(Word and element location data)
■ ■ ■ ■

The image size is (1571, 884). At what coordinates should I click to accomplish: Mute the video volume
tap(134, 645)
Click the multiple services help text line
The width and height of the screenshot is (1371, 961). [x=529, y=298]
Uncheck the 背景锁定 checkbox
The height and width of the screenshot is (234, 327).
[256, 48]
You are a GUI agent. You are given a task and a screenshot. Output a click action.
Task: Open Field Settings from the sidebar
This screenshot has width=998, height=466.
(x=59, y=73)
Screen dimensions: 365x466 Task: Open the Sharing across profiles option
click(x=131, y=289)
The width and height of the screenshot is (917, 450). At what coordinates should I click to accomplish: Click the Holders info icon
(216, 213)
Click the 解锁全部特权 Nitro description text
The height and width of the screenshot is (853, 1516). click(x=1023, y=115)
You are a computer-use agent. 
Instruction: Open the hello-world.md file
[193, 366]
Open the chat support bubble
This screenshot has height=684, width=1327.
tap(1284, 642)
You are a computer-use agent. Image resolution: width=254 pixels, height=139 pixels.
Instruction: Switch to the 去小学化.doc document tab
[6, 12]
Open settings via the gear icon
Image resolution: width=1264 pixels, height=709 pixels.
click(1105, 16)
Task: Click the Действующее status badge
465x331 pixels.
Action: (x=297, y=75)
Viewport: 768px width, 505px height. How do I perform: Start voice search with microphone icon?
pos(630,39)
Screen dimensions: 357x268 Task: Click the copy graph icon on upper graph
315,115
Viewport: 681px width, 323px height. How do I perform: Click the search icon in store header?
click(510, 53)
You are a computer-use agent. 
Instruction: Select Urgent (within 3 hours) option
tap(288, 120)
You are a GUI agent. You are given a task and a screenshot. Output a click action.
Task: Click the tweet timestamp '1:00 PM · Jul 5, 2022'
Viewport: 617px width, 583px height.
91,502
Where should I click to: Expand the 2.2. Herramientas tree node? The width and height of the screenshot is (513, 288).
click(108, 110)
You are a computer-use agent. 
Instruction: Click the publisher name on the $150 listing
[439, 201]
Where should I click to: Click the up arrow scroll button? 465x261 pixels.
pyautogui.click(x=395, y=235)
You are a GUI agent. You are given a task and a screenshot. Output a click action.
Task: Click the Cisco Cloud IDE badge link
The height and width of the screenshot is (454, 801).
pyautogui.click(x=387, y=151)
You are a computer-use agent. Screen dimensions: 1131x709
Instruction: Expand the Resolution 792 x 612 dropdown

■ ■ ■ ■

(Set exercise): Rewrite all the lines above with "computer-use agent" swapped for "desktop automation agent" everywhere it occurs, keeping every other character the same.

(Response to this exercise):
The image size is (1571, 884). At what coordinates should I click to accomplish: Mute the video volume
tap(134, 645)
Click the multiple services help text line
The width and height of the screenshot is (1371, 961). [x=529, y=298]
Uncheck the 背景锁定 checkbox
The height and width of the screenshot is (234, 327).
[256, 48]
You are a GUI agent. You are given a task and a screenshot. Output a click action.
Task: Open Field Settings from the sidebar
This screenshot has width=998, height=466.
(x=59, y=73)
Screen dimensions: 365x466 Task: Open the Sharing across profiles option
click(x=131, y=289)
The width and height of the screenshot is (917, 450). At what coordinates should I click to accomplish: Click the Holders info icon
(216, 213)
Click the 解锁全部特权 Nitro description text
The height and width of the screenshot is (853, 1516). click(x=1023, y=115)
You are a desktop automation agent. 
Instruction: Open the hello-world.md file
[193, 366]
Open the chat support bubble
This screenshot has height=684, width=1327.
tap(1284, 642)
You are a desktop automation agent. Image resolution: width=254 pixels, height=139 pixels.
Instruction: Switch to the 去小学化.doc document tab
[6, 12]
Open settings via the gear icon
Image resolution: width=1264 pixels, height=709 pixels.
click(1105, 16)
Task: Click the Действующее status badge
465x331 pixels.
Action: (x=297, y=75)
Viewport: 768px width, 505px height. How do I perform: Start voice search with microphone icon?
pos(630,39)
Screen dimensions: 357x268 Task: Click the copy graph icon on upper graph
315,115
Viewport: 681px width, 323px height. How do I perform: Click the search icon in store header?
click(510, 53)
You are a desktop automation agent. 
Instruction: Select Urgent (within 3 hours) option
tap(288, 120)
You are a GUI agent. You are given a task and a screenshot. Output a click action.
Task: Click the tweet timestamp '1:00 PM · Jul 5, 2022'
Viewport: 617px width, 583px height.
91,502
Where should I click to: Expand the 2.2. Herramientas tree node? The width and height of the screenshot is (513, 288).
click(108, 110)
You are a desktop automation agent. 
Instruction: Click the publisher name on the $150 listing
[439, 201]
Where should I click to: Click the up arrow scroll button? 465x261 pixels.
pyautogui.click(x=395, y=235)
You are a GUI agent. You are given a task and a screenshot. Output a click action.
Task: Click the Cisco Cloud IDE badge link
The height and width of the screenshot is (454, 801).
pyautogui.click(x=387, y=151)
You are a desktop automation agent. Screen dimensions: 1131x709
Instruction: Expand the Resolution 792 x 612 dropdown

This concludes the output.